Protecting minority rights after major social change is also a hallmark of American tolerance and pluralism. Yet as Georgia moves to enact a FADA, big business and special interests are attacking it.

This is yet another example of cultural cronyism. Businesses in Georgia were always free to embrace gay marriage—to bake wedding cakes for gay marriages and make floral arrangements for same-sex nuptials—and many do. But now activists want the government to force everyone in Georgia to do it. They’re threatening boycotts, travel bans, and relocations of businesses if the government doesn’t do as they wish.

Big business—as represented by “individual corporate giants including Hilton Worldwide, Marriott and InterContinental Hotels Group,” the Metro Atlanta Chamber of Commerce, and the Georgia Hotel and Lodging Association—have all claimed the religious freedom bill would open the door to widespread discrimination.

But if every Hilton, Marriott, and InterContinental hotel in Georgia already hosts receptions for newlywed same-sex couples, why can’t Georgia protect the mom-and-pop bed-and-breakfast or local Knights of Columbus hall that has a different set of beliefs about marriage? This law doesn’t harm minority rights; it protects them in the aftermath of the Supreme Court’s redefinition of marriage.

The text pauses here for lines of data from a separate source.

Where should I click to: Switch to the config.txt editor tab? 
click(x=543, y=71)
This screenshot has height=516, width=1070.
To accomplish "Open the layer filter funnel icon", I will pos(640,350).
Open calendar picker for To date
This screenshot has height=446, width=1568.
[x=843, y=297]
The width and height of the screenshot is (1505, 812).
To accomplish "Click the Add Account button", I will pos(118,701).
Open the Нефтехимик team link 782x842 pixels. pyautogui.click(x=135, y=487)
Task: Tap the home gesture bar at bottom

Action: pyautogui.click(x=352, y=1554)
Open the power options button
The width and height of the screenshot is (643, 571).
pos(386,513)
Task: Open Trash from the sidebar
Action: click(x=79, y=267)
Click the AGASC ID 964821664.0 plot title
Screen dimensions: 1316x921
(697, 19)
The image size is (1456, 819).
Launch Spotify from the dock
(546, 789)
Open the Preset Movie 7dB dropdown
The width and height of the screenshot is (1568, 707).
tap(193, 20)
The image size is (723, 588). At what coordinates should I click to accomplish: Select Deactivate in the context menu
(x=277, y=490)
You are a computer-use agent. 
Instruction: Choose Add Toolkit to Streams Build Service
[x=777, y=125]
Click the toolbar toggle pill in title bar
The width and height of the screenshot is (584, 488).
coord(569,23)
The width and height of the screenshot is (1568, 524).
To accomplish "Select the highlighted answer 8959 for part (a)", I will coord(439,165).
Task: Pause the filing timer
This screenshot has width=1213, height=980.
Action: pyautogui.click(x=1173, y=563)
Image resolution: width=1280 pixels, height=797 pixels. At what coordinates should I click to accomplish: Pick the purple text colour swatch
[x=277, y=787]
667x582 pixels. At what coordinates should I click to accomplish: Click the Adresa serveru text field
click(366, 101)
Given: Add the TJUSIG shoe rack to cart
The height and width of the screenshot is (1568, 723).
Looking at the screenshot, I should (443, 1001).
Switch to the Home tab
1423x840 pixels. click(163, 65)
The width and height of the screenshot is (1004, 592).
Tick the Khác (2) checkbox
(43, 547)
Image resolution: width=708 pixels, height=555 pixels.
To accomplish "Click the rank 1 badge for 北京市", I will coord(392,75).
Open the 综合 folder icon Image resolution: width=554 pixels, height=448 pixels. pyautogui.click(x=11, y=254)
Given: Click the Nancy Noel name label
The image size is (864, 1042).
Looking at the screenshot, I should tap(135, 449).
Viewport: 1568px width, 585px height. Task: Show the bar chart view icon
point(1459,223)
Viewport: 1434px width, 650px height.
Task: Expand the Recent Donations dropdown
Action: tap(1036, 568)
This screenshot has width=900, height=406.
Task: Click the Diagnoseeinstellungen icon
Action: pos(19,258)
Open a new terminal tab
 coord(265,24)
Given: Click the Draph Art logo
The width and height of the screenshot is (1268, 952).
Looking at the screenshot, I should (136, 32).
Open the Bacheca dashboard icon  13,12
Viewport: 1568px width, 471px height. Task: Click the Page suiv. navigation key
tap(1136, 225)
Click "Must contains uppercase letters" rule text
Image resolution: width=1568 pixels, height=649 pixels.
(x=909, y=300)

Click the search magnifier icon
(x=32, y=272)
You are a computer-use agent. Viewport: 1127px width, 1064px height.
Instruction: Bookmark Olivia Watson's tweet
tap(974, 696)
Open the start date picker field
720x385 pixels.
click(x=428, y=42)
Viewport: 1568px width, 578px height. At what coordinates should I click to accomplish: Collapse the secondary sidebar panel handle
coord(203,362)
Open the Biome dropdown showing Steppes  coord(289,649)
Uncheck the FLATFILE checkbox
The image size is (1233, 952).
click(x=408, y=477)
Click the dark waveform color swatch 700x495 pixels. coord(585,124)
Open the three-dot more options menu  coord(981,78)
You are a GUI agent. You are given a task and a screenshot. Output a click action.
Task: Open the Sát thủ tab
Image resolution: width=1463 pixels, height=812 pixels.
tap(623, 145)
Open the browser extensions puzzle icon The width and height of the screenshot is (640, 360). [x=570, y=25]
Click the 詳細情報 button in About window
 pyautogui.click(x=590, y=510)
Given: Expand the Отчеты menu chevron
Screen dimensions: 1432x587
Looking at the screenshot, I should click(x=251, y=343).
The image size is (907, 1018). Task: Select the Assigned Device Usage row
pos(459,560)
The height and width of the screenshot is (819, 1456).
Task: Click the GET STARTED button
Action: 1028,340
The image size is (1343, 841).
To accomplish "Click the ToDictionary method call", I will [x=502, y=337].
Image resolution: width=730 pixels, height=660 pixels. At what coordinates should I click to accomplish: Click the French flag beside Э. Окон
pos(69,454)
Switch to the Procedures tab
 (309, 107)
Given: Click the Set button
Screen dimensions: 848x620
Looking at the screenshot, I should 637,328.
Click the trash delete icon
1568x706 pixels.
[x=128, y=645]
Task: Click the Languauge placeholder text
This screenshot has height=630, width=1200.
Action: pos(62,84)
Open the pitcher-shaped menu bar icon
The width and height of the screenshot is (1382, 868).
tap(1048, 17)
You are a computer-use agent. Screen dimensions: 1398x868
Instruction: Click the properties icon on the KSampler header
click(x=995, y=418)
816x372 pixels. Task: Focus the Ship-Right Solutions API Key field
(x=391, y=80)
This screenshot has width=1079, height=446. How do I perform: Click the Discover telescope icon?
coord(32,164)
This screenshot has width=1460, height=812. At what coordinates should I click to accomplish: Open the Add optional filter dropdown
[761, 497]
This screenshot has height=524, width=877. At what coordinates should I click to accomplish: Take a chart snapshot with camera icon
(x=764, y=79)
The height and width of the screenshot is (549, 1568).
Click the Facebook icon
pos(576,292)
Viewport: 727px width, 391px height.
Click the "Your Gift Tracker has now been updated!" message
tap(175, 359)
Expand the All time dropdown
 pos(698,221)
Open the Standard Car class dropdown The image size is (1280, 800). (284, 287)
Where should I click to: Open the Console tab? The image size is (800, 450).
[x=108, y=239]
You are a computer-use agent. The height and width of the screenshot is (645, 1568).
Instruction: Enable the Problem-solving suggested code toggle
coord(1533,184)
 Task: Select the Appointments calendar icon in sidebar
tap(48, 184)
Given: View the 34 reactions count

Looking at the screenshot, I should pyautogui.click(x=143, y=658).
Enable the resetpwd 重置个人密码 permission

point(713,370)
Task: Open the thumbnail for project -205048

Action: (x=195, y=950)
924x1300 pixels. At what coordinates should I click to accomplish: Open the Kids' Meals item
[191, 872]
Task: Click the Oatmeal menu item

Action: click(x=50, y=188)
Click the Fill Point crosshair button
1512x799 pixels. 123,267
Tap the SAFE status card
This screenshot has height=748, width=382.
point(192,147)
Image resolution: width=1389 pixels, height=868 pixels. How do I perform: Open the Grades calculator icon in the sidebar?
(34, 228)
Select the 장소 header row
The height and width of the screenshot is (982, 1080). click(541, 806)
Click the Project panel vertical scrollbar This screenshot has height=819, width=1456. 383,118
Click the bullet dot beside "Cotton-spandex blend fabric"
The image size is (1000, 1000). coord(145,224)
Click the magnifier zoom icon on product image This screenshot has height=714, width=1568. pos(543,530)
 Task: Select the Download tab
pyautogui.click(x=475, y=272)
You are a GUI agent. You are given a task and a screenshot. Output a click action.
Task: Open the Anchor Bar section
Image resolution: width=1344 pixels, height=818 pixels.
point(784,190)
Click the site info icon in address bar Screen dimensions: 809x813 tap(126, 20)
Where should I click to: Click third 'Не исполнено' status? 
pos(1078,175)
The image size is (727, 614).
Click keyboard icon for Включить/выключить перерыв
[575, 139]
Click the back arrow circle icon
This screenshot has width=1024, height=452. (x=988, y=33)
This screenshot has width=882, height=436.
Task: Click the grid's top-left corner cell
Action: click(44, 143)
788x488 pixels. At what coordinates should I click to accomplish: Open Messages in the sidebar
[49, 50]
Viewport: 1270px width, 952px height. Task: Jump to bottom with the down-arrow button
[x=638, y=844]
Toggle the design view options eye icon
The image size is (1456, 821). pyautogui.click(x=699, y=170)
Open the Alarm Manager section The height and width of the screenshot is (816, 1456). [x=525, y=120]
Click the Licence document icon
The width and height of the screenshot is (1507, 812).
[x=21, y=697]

The hypocrisy of big business lobbying against the law is astounding. They want to be free to operate in Georgia according to their values, but they don’t want small-business competitors to be free to operate according to theirs. If all of the major corporations are already in favor of gay marriage, then this religious freedom law poses no threat. It merely protects the rights of those who disagree.

What to Do Now

America is in a time of transition. Courts have redefined marriage, and beliefs about human sexuality are changing. During this time, it is critical to protect the right to disagree and the civil liberties of those who speak and act in accord with what Americans had always believed about marriage—that it is the union of husband and wife.

Good public policy is needed at the local, state, and federal levels to protect cherished American values. This means SOGI laws must be defeated. Bathroom privacy and accommodation laws should be enacted. And religious freedom should be protected—with RFRAs and FADAs.

These policies would help achieve civil peace amid disagreement, maintain pluralism, and protect the rights of all Americans, regardless of what faith they may practice.


 

Ryan T. Anderson, PhD, the William E. Simon senior research fellow in American Principles and Public Policy at The Heritage Foundation, is the author of “Truth Overruled: The Future of Marriage and Religious Freedom.”